Y de este modo quedó acordada la conducta que debía observarse con la pequeña guarnición de Gibraltar. Además, aunque hubieran pretendido reanudar sus relaciones con los ingleses, no les habría sido posible en aquel momento, porque la
Dobryna
no hubiera podido ponerse a la vista del islote sin arriesgarse.

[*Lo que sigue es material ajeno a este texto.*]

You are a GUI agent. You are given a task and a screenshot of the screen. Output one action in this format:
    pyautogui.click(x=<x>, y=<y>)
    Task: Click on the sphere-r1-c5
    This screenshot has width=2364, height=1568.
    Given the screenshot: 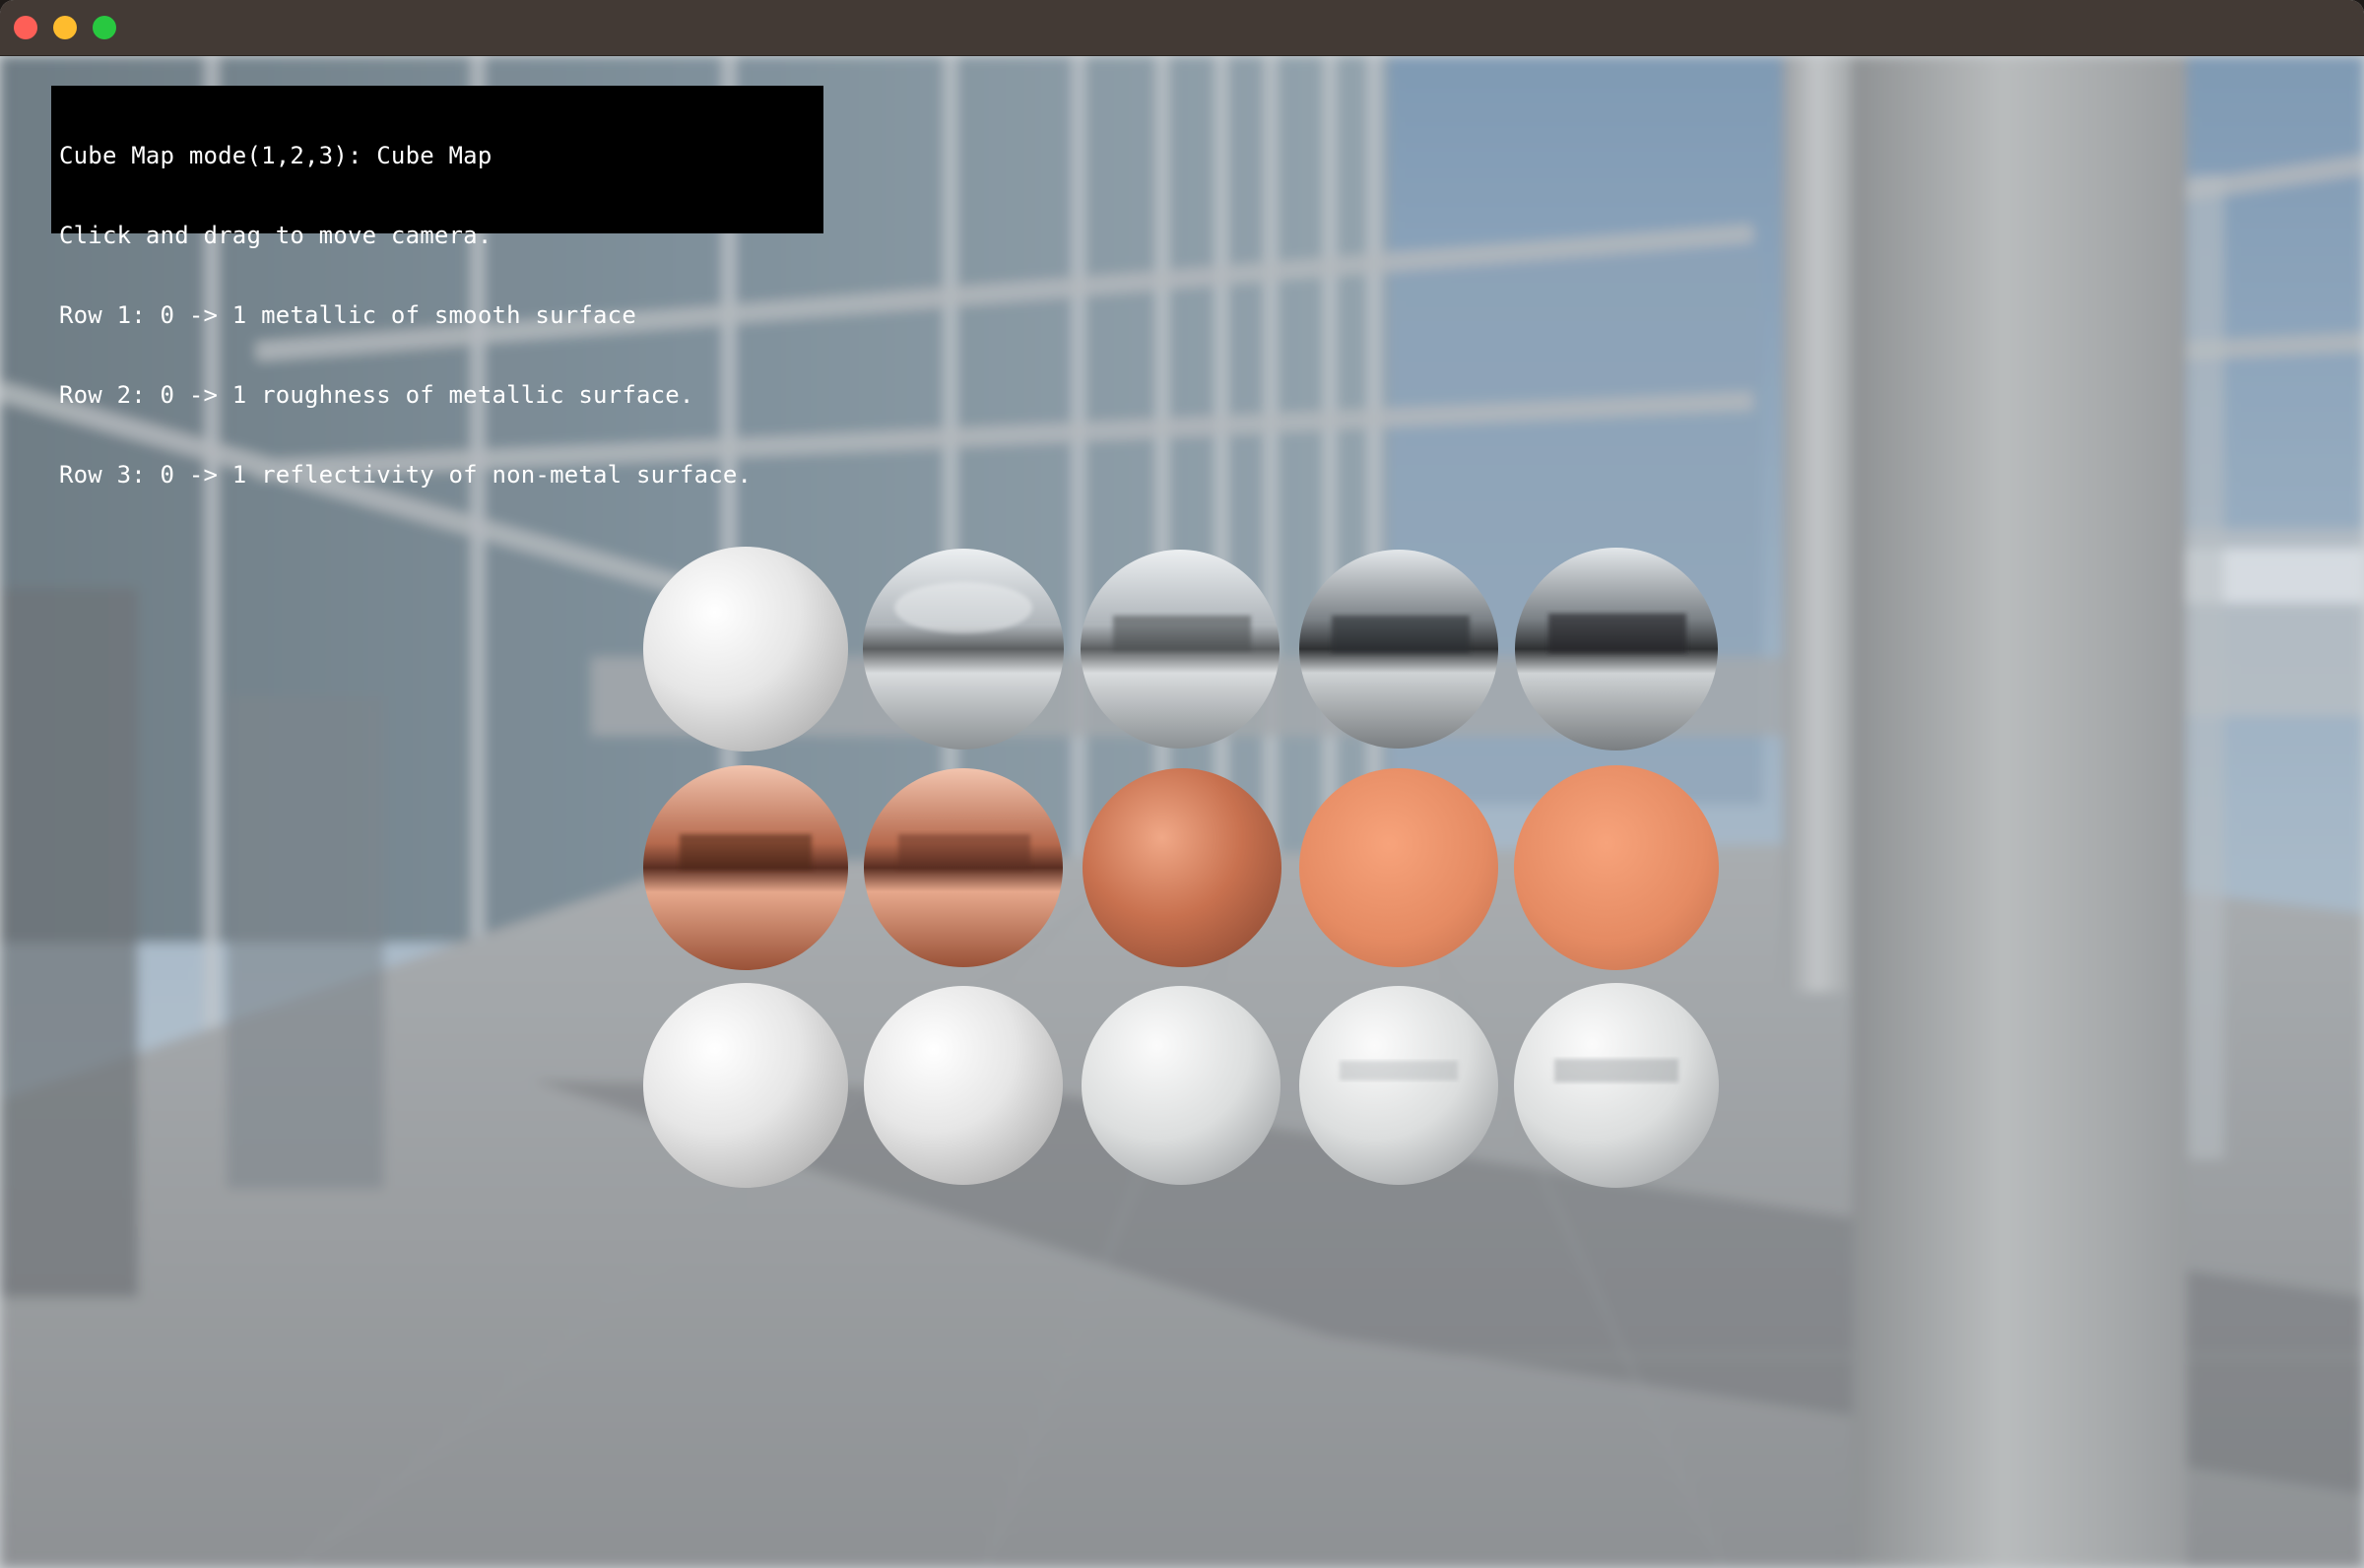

En efecto, la temperatura descendía continuamente. El teniente Procopio veía con inquietud que el mar amenazaba congelarse alrededor de la goleta y las carboneras se iban agotando poco a poco, a consecuencia de aquella marcha a todo vapor, por lo que no tardaría en faltar el carbón, si no se le economizaba. El teniente Procopio expuso estas dos razones, gravísimas sin duda alguna y, después de discutir brevemente, se resolvió interrumpir el viaje de circunnavegación a la altura de la Punta Volcánica. Más allá la costa bajaba hacia el Sur perdiéndose en un mar sin límites. Lanzar a la
Dobryna
, cuando se estaba a punto de faltar el combustible, al través de aquel océano, próximo a congelarse, habría sido una imprudencia cuyas consecuencias podían ser muy funestas. Por lo demás, probablemente en toda aquella parte de Galia que en otro tiempo ocupaba el desierto africano, no se encontraría otro suelo más que el observado hasta entonces; suelo que carecía de agua y tierra vegetal, y que el trabajo sería impotente para hacerlo productivo. Convenía, por lo tanto, suspender la exploración, sin perjuicio de continuarla en ocasión más oportuna.
Decidióse en vista de esto, aquel día, 5 de marzo, que la
Dobryna
sólo pondría ya la proa al Norte, para volver a la tierra de Gurbí, de la que no distaba sino veinte leguas.